Proxy Access Proponents Cry Foul Over Corporate Efforts to Omit Proposals

Bloomberg BNA’s Corporate Law & Accountability Report is available on the Corporate Law Resource Center. This news service keeps corporate practitioners informed of legal developments of...

By Yin Wilczek

Jan. 12 — The recent spate of companies seeking no-action relief for proxy access resolutions, on the basis that the company plans to submit a conflicting management proposal, has shareholder proponents up in arms, with some calling for the Securities and Exchange Commission staff to alter its interpretation for exclusion.

In a Jan. 9 letter, the Council of Institutional Investors told Keith Higgins, director of the SEC Division of Corporation Finance, that the staff's recent no-action determination for Whole Foods Market Inc. constituted an “overly broad” interpretation of the shareholder proposal rule's counterproposal basis for exclusion.

“CII believes that exclusion based on two proposals directly conflicting is appropriate in much narrower circumstances than those encompassed by the Staff’s approach,” the group's executive director Ann Yerger stated. “In CII’s view, in the context of binding management and non-binding shareholder proposals, identifying a direct conflict requires an examination of not just the subject matter, but also the specific content, of the shareholder proposal.”

CII asked the SEC to apply its suggested approach “to open requests for no-action relief and any other requests on which reconsideration is applicable.”

SEC spokesman John Nester declined to comment on the developments.

Counterproposal

Corp.
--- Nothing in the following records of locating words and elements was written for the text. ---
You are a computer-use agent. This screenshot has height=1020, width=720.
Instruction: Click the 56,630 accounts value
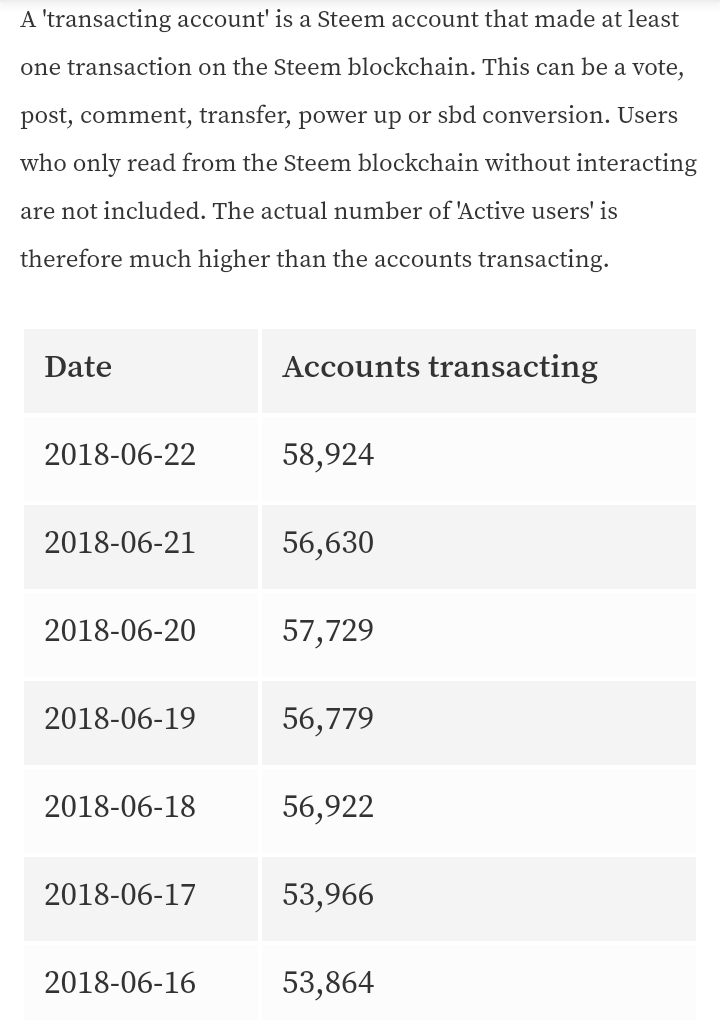pos(328,543)
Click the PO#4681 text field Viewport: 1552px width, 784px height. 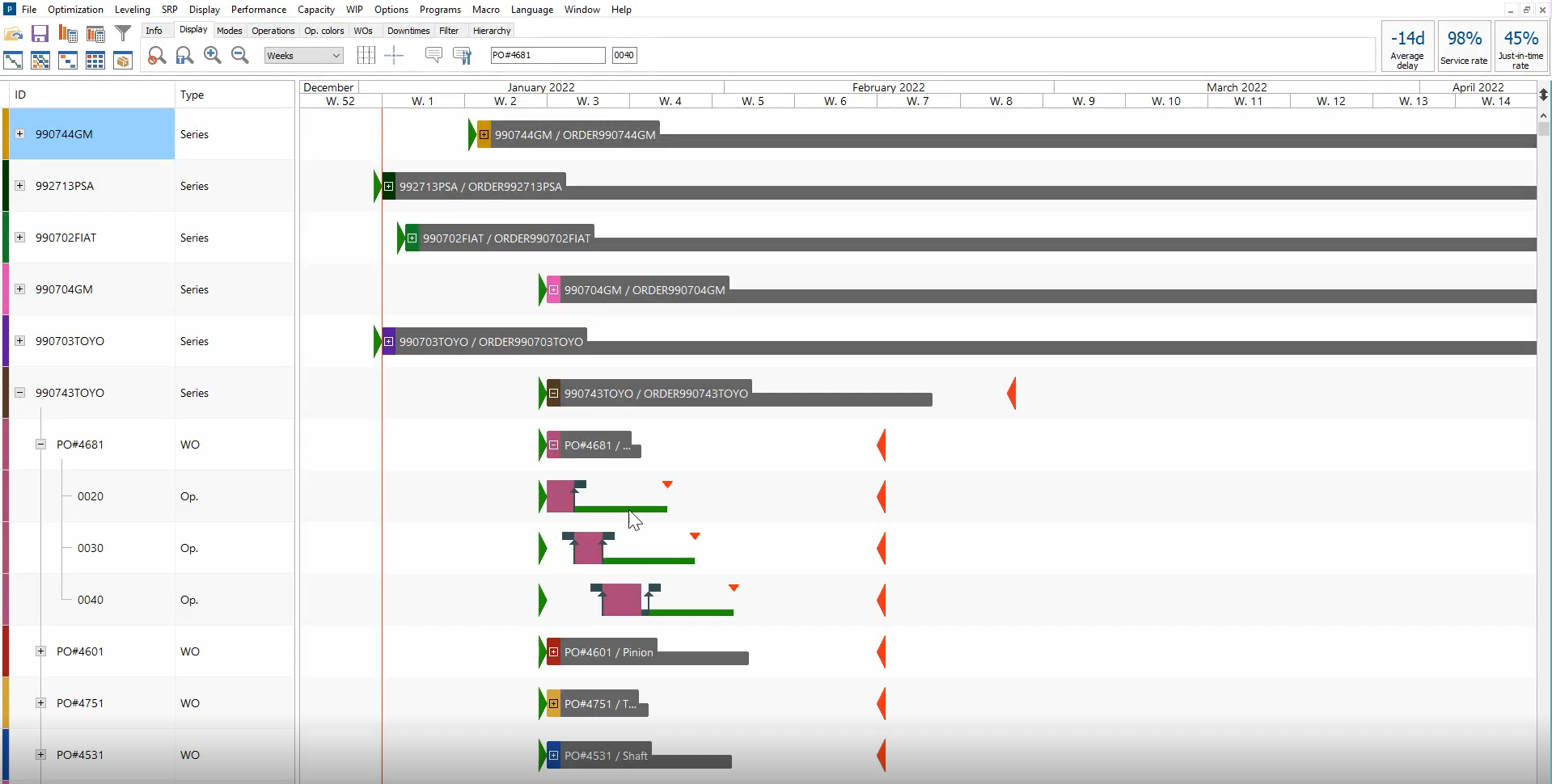pyautogui.click(x=548, y=55)
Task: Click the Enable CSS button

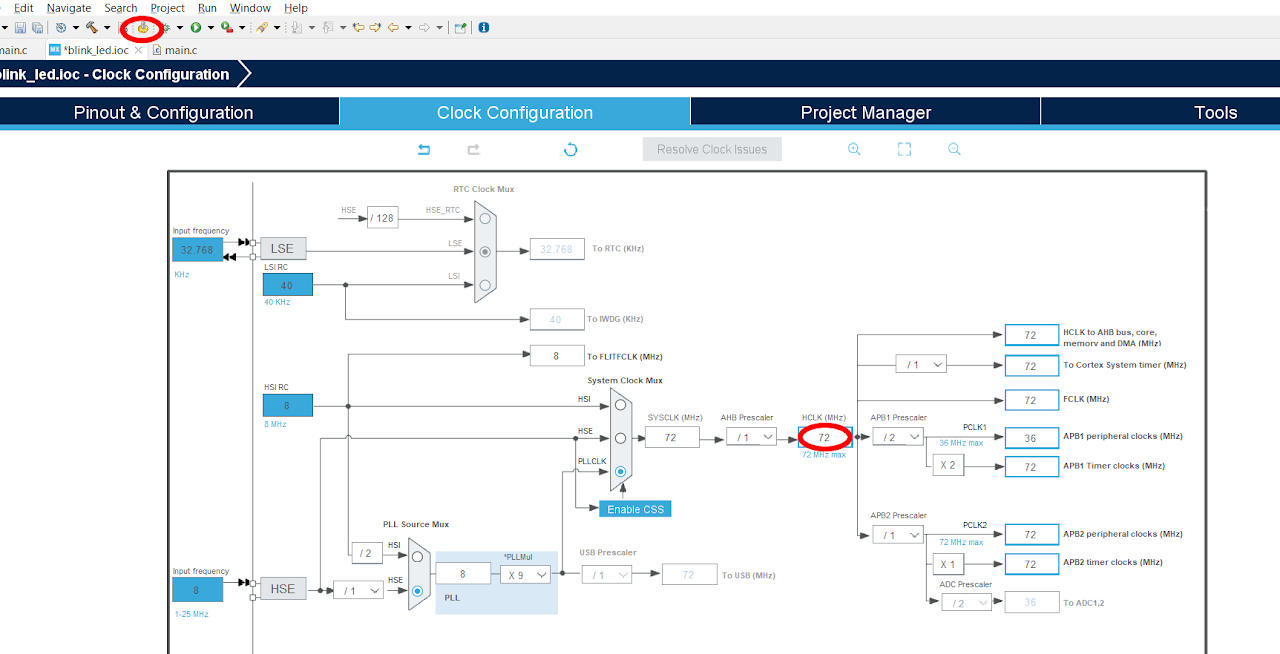Action: [x=635, y=509]
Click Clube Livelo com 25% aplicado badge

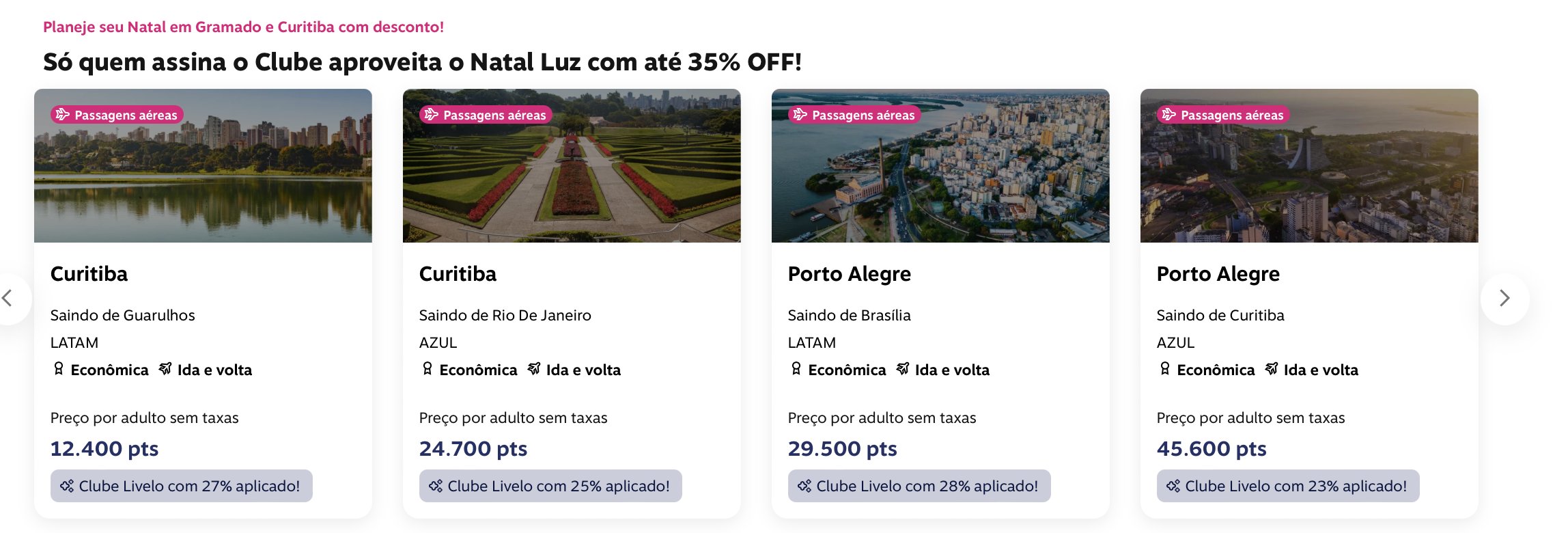[x=550, y=487]
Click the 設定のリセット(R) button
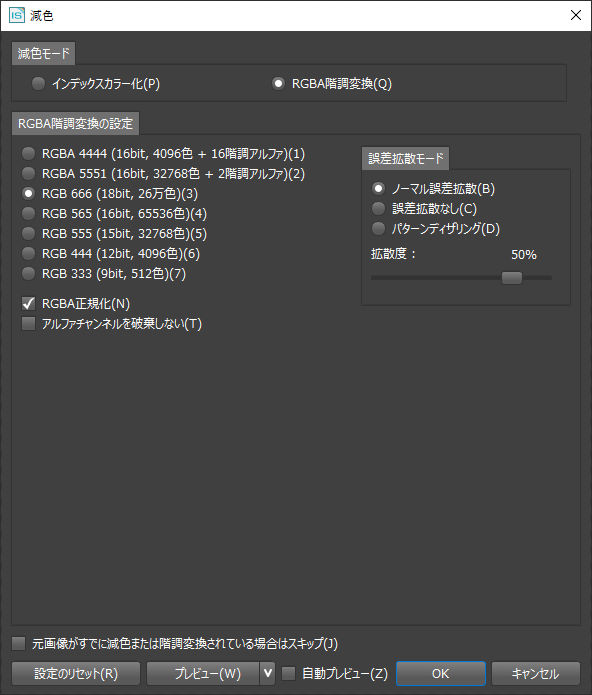Viewport: 592px width, 695px height. (76, 674)
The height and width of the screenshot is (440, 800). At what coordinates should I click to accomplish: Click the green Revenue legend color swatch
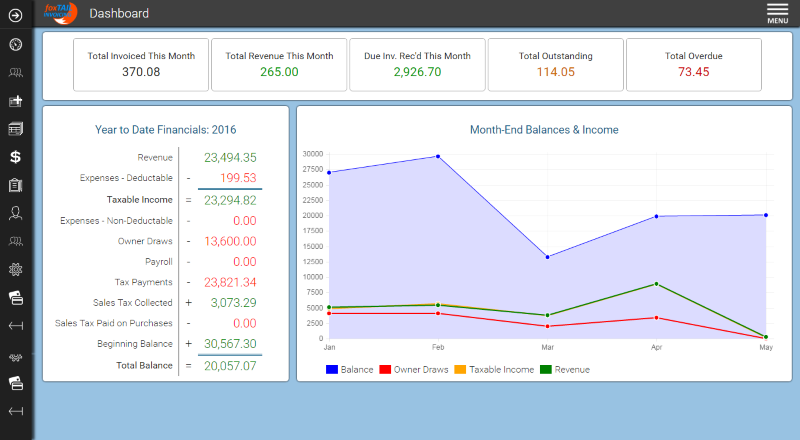click(546, 370)
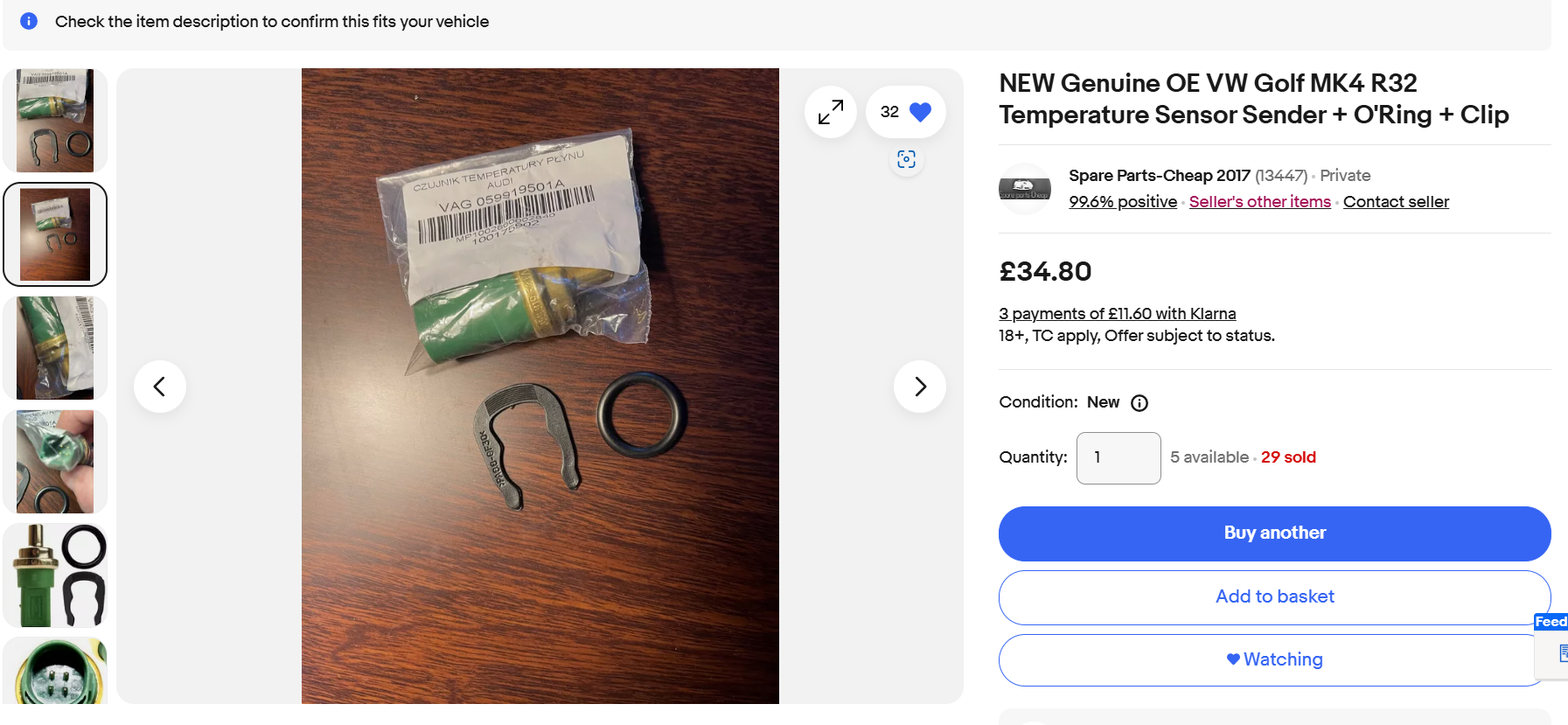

Fin. Dec. 1 allowed Whole Foods to exclude from its 2015 proxy materials a resolution submitted by James McRitchie because the company said it intended to seek shareholder approval of its own proxy access proposal. The staff based its decision on 1934 Securities Exchange Act Rule 14a-8(i)(9), which allows companies to exclude proposals that directly conflict with one that they intend to submit to shareholders at the same meeting.

McRitchie's nonbinding resolution proposed giving shareholders who own at least 3 percent of the company stock for three or more years the right to list their director candidates on the company's ballot. Whole Foods' binding management resolution proposed a 5 percent/five-year eligibility threshold.

In the wake of Whole Foods' successful strategy, 15 companies to date have submitted similar no-action requests to the SEC, according to the commission's website. The companies' counterproposals seek more stringent eligibility thresholds than those sought by the shareholder proponents.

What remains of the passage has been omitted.